## Document extract
I was asked by our local chapter of the Cardozo Society — an affinity group of Jewish lawyers of which I am a member — to speak over lunch as a counterpart to ABA Foundation Fellow and historian Victoria Saker Woeste on the subject of fake news at the society’s October 8 continuing legal education program. Ms. Woeste was the featured speaker. Her theme was that the term “fake news” is anti-Semitic in origin and that President Trump’s use of it, knowingly or not, is wrongful. Her talk expanded on her Washington Post column (accessible via Outline here) making this argument.
Following her presentation I noted that the theme of “fake news” had originally been introduced after the election by Democrats who used it to describe stories representing Russian interference in the election. The term was used as a gibe against Trump, I noted, and he had simply appropriated it and made it his own. I reviewed two case studies in fake news that are familiar to Power Line readers, Rathergate and the smearing of Cleta Mitchell. I passed out materials accompanying my talk that documented the smearing of Cleta Mitchell, the calling out of the smear by the Wall Street Journal and Cleta’s email correspondence with the perpetrators at McClatchy News (embedded at the bottom). Though there is nothing new here, I thought some readers might find my remarks of interest as the song remains the same:
As a Trump supporter fighting in the trenches every day against what the president calls fake news, I think we are suffocating in it. I couldn’t disagree more with the thesis that what we have here is a veiled exercise in anti-Semitism. I come at the issue from a different angle.

## Supplied material
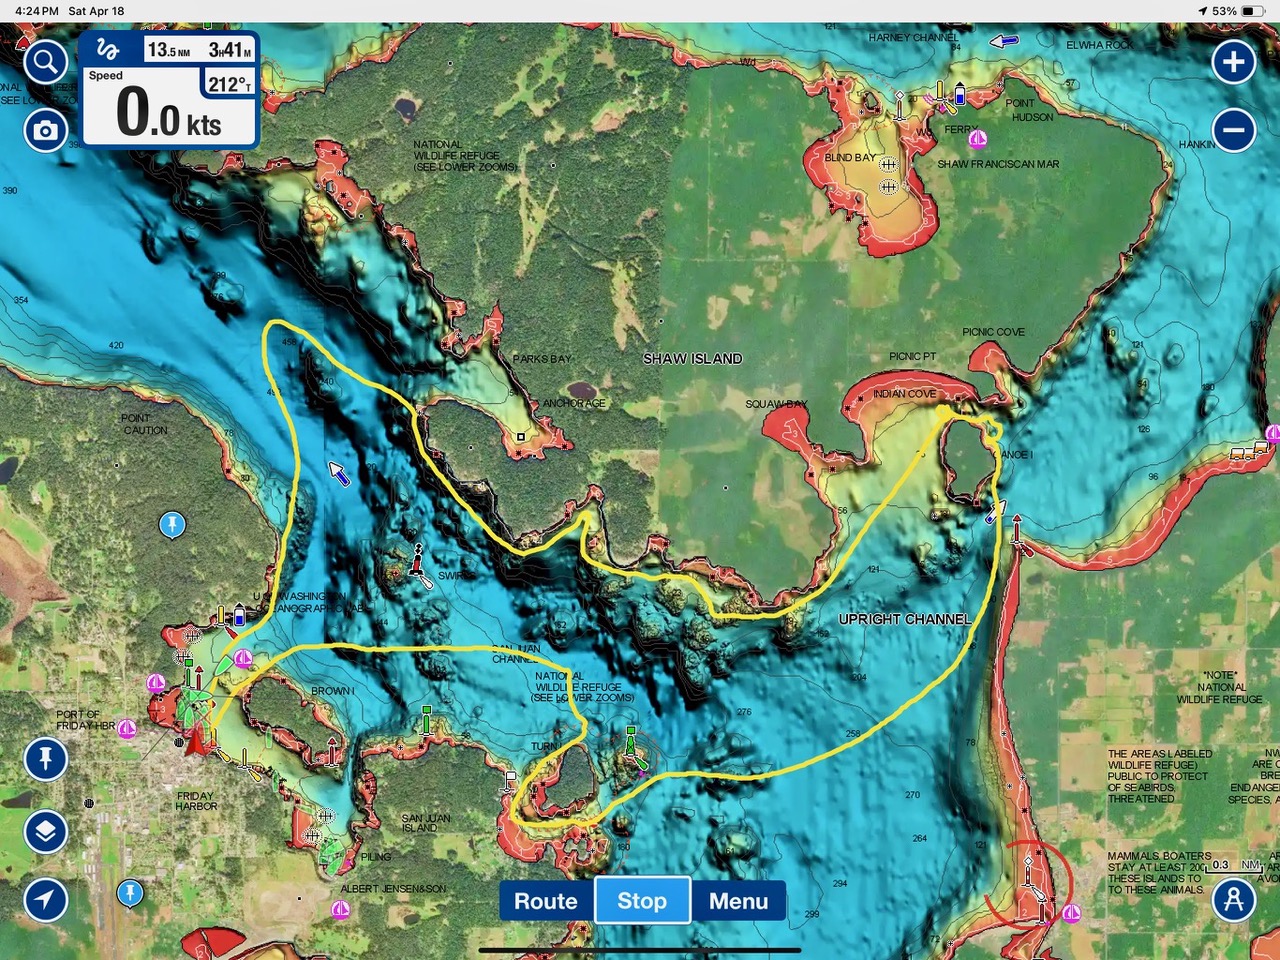Tap magenta marina icon near Albert Jensen&Son
This screenshot has height=960, width=1280.
pyautogui.click(x=340, y=908)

## Task to carry out
Carry on the account of the Cardozo Society talk on fake news, starting right after its final sentence. The listing plays no part in what follows.

## Response to this task
For purposes of historical context, I would propose that the problem of fake news goes back to the birth of the press in the United States. See, for example, Eric Burns’s brilliant popular history of the press in the founding era, Infamous Scribblers.
In the nineteenth century newspapers were frankly partisan. Newspapers gave one-sided versions of the news. The progressive era superimposed the idea of professionalism and impartiality over the reporting function of the newspaper, but I think what we have seen for a long time now is something like a reversion to the norm in the press. We have a partisan press in all but name with a pretense to fairness or objectivity. The pretense to fairness compounds the problem of fake news and accounts for the antipathy a lot of us feel toward it. It has nothing to do with anti-Semitism.
Trump isn’t Hitler. The whole Trump is Hitler thing is a tired trope recycled by the left from the days of Ronald Reagan and then George W. Bush. They weren’t Hitler either.
Drawing on my own experience I want briefly to present two case studies in fake news and fabricated documents.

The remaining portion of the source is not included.